With access to the Tekla 3D models on the screens through Trimble Connect, the welders now have the possibility to really dive into the models to get a better understanding of what is required of them. The models help determine the exact placement of e.g. lifting anchors. And through the live connection to the design department, all models are always up-to-date. So any last-minute changes always make it to the factory floor. The design team, the welding plant, the welding team and the concrete department all work from one-and-the-same model. Now the welding team is highly appreciative of having the complete, detailed models at their fingertips instead of having to carry around a set of drawings.

Kauffeld: “The most important drivers behind our adoption of these technologies are that we’re always looking to promote teamwork, efficiency and safety. That is key for our current team, but we also need to keep our line of business interesting for the younger generation, which is much more used to working with digital information. So, when our Trimble technology partner Construsoft introduced us to the Trimble Connect AR, we immediately seized the opportunity.”

Augmented Reality

Trimble Connect for AR is an augmented reality tool that combines 3D model information as an overlay on the camera view of a tablet. Byldis is now experimenting how it can use the technology to eliminate the use of 2D drawings entirely. The engineering team of Byldis created a purpose-built table to work with a real-life rebar mesh. In this co-creation effort with the Trimble product development team and Construsoft, Byldis beta tested a unique setup, in which the model moved around an object (in this case the rebar web) instead of in a three-dimensional space. Using QR codes to line up the model with the real-life situation, the team has managed to get to a workable system for e.g. quality control. It is part of an ongoing concerted push to develop and test applications to introduce to the more dynamic shop floor.

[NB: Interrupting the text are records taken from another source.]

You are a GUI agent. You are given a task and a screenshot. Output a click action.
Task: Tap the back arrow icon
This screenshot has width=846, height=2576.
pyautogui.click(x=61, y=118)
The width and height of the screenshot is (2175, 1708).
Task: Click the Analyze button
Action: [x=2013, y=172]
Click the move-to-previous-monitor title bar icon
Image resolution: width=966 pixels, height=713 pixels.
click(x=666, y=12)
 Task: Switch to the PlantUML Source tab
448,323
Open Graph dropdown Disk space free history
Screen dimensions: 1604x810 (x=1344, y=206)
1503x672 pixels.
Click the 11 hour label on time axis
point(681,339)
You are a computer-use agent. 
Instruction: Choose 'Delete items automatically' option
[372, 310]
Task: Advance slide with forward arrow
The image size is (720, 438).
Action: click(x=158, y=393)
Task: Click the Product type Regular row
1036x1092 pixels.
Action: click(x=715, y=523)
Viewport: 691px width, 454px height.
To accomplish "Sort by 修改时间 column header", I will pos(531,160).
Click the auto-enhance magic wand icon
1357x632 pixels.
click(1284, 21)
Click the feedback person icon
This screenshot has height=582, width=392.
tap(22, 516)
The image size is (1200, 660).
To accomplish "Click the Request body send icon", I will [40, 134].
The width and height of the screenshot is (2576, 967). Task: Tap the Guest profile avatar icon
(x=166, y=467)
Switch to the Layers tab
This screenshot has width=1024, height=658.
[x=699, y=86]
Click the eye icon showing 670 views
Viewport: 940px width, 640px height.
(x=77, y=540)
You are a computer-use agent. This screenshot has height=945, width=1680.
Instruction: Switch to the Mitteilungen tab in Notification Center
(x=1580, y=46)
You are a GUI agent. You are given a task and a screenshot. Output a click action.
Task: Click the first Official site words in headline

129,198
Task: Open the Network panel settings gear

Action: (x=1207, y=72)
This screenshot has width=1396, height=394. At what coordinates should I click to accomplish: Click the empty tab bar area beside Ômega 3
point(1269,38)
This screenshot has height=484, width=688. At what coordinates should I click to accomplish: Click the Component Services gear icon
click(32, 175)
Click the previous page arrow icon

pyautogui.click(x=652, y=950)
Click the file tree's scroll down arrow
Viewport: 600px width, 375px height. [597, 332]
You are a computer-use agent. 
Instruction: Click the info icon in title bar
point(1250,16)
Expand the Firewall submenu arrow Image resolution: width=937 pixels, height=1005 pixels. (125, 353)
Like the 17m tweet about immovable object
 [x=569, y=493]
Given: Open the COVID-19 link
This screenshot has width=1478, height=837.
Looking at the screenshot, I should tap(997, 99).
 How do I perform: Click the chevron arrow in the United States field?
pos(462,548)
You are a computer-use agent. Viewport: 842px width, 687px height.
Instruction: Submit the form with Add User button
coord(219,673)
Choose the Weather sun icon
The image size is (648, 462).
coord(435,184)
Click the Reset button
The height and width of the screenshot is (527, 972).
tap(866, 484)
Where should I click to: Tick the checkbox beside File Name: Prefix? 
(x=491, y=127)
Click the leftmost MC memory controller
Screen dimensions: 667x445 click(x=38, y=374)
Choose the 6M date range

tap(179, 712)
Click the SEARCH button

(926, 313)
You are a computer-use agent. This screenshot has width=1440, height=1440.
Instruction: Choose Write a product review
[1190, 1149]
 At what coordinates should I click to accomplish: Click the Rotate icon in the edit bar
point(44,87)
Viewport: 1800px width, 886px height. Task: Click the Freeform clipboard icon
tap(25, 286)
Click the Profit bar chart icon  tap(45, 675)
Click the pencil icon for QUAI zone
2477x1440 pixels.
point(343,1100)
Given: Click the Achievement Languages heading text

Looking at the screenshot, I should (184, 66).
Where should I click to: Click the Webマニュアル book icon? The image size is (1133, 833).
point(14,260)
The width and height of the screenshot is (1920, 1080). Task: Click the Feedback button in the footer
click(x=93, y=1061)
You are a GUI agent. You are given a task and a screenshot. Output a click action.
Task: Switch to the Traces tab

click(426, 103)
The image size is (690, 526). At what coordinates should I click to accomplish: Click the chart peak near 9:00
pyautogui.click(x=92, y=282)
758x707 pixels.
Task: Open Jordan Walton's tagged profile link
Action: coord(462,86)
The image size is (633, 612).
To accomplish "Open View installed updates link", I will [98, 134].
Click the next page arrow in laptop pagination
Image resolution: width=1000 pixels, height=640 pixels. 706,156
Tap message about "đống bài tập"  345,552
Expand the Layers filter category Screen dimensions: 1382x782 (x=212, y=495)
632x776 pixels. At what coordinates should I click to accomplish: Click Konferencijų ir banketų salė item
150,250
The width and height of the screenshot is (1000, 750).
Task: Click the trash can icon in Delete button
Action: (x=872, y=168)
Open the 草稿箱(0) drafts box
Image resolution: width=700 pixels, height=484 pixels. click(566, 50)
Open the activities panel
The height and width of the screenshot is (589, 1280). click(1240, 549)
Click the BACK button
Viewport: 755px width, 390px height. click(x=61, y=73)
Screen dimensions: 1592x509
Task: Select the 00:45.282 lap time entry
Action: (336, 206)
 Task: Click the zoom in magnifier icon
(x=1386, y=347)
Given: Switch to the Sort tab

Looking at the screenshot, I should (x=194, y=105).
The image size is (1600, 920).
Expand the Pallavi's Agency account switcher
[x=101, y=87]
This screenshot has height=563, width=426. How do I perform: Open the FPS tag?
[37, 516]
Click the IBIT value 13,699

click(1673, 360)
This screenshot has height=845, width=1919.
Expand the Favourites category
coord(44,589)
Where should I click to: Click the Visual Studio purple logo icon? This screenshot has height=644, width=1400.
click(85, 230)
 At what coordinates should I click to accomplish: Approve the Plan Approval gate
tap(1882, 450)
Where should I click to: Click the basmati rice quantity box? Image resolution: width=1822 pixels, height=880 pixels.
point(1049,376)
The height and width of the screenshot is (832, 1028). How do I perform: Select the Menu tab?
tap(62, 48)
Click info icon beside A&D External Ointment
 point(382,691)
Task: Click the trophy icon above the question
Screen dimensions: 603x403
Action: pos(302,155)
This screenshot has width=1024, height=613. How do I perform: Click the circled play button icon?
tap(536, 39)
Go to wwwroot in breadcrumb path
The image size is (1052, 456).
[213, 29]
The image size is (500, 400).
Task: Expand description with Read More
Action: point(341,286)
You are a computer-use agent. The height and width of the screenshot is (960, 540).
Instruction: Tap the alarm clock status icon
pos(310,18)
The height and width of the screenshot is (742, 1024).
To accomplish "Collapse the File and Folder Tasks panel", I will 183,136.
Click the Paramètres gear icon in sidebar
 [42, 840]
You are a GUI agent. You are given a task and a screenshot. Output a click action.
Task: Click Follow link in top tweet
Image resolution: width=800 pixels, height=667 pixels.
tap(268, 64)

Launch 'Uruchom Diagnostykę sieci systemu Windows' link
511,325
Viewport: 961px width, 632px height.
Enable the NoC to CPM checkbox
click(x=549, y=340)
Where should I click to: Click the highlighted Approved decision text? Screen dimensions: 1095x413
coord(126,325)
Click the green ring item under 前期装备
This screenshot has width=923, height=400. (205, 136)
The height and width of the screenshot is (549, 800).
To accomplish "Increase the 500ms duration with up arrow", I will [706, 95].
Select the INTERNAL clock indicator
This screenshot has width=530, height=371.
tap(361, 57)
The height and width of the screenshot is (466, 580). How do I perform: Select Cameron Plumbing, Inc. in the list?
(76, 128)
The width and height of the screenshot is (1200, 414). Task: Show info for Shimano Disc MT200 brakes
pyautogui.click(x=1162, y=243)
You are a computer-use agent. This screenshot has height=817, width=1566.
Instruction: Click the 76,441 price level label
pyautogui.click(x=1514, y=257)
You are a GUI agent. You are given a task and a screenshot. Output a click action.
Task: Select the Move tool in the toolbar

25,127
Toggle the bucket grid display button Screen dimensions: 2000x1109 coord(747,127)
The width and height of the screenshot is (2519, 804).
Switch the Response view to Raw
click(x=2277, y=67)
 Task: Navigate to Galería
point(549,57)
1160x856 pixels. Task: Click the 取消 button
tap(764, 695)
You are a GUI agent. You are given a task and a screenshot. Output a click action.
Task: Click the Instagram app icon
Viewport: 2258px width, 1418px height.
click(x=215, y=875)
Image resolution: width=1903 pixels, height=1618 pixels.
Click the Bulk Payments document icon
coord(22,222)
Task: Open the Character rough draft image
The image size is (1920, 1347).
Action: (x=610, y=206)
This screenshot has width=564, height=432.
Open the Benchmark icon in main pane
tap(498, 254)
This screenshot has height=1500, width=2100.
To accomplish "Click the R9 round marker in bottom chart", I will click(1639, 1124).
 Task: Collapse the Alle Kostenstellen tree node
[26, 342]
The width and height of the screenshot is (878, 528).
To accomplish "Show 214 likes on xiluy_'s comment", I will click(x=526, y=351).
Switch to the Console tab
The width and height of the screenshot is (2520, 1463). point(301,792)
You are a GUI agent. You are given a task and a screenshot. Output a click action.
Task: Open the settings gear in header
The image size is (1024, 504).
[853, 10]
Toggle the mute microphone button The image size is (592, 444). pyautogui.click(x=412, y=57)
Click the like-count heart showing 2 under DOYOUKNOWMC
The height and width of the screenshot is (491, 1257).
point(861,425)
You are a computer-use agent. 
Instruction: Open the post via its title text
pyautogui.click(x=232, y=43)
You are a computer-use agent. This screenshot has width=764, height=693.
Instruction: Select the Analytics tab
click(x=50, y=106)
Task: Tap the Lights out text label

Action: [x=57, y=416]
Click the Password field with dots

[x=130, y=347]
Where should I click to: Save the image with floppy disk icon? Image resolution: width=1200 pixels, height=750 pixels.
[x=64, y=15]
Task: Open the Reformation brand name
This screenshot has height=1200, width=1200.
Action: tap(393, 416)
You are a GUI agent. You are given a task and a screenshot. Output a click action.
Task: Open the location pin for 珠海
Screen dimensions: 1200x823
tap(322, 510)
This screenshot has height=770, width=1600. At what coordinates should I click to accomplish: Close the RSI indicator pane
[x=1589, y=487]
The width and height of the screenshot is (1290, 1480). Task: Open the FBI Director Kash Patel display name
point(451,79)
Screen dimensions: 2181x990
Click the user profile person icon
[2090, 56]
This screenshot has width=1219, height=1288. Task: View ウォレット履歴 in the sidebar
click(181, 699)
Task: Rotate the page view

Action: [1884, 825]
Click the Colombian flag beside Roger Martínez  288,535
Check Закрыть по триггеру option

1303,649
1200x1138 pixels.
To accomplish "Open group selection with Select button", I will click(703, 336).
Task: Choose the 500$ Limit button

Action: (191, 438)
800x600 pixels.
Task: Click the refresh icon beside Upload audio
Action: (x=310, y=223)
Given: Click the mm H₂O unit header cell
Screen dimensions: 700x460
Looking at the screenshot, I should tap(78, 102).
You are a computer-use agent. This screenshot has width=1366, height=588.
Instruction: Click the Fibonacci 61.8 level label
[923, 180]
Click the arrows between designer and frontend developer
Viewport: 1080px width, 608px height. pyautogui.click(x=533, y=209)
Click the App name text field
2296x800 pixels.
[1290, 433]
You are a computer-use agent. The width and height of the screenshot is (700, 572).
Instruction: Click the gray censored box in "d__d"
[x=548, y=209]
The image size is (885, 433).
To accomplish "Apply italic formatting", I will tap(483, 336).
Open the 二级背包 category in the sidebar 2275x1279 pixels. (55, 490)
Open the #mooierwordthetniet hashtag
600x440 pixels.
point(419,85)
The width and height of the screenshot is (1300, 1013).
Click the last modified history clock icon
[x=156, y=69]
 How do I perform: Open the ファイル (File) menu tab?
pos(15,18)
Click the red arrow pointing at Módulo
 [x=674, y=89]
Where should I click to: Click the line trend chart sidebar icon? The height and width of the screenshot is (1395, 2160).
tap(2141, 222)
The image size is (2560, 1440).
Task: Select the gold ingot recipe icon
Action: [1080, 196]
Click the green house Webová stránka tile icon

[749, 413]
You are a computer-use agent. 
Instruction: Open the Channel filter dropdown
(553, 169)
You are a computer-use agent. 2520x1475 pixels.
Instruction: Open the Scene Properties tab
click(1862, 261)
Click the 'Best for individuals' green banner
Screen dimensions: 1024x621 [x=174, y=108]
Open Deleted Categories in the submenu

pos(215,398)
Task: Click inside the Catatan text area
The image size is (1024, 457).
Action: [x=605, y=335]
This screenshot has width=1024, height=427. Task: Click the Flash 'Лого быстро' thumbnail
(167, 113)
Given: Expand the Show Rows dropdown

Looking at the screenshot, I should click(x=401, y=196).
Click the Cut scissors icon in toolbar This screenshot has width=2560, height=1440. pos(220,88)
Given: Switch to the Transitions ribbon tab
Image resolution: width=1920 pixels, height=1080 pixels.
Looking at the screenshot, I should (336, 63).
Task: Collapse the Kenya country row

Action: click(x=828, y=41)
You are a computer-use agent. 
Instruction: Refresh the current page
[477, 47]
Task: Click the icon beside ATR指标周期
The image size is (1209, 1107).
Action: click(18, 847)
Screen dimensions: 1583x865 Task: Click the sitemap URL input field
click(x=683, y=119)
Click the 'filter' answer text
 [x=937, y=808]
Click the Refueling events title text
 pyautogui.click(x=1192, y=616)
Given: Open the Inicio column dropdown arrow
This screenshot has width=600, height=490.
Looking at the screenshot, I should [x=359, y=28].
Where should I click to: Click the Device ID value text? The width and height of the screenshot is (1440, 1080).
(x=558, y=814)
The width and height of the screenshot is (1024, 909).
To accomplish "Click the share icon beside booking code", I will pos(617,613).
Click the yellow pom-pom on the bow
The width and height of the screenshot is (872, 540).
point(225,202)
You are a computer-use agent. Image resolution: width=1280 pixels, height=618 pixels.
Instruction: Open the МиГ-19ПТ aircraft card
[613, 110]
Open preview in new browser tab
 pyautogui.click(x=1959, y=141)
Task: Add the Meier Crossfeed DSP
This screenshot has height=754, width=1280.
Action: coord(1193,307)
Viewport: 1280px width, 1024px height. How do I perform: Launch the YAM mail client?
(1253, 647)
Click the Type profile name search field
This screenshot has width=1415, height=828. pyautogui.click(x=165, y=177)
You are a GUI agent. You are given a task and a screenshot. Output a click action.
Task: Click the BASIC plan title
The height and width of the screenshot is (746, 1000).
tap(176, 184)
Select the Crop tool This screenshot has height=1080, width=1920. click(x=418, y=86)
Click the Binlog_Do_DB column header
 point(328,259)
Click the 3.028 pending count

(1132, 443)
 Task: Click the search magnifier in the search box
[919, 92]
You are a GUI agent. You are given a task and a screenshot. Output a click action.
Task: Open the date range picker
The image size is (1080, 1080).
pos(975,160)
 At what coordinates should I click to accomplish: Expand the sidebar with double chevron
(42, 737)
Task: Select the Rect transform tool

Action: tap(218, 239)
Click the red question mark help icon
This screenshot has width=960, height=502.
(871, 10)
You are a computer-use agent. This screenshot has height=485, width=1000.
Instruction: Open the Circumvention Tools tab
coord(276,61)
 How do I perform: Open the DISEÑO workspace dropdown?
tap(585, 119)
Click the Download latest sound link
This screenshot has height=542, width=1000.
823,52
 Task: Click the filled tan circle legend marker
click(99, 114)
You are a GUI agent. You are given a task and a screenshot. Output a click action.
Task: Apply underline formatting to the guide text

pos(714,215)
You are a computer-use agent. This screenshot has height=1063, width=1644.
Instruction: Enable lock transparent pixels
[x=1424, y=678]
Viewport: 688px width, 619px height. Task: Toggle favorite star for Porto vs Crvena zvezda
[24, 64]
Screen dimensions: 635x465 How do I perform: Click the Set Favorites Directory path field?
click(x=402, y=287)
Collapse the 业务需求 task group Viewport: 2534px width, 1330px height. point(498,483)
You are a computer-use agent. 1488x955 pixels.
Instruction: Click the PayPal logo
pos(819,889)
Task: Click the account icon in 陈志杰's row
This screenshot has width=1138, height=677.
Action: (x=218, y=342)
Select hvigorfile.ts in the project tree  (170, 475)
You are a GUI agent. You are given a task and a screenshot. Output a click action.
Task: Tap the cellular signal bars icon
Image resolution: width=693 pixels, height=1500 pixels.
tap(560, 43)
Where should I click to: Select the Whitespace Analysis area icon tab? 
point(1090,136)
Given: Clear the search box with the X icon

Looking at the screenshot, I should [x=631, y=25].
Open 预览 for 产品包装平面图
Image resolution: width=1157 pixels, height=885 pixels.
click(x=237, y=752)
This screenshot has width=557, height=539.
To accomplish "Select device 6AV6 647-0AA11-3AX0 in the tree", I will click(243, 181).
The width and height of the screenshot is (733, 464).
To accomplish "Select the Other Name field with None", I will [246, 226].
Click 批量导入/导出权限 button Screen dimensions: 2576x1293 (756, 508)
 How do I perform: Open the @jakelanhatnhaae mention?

Once the technology is ready to support the exact positioning of e.g. services anchors in the rebar meshes, AR could optimize quality control during the entire workflow, eliminating rework by being able to recognize design flaws at a much earlier time and catching deviations from the design in the rebar mesh assemblies before they are placed inside the concrete mold. Also, Byldis is actively researching the use of Trimble Connect AR in comparing prefab brick patterns laid out in molds to the architects’ pattern designs.

Potentially, Byldis states, savings generated using the AR technology could run in the tens of thousands of euros on a yearly basis based on current quality control data.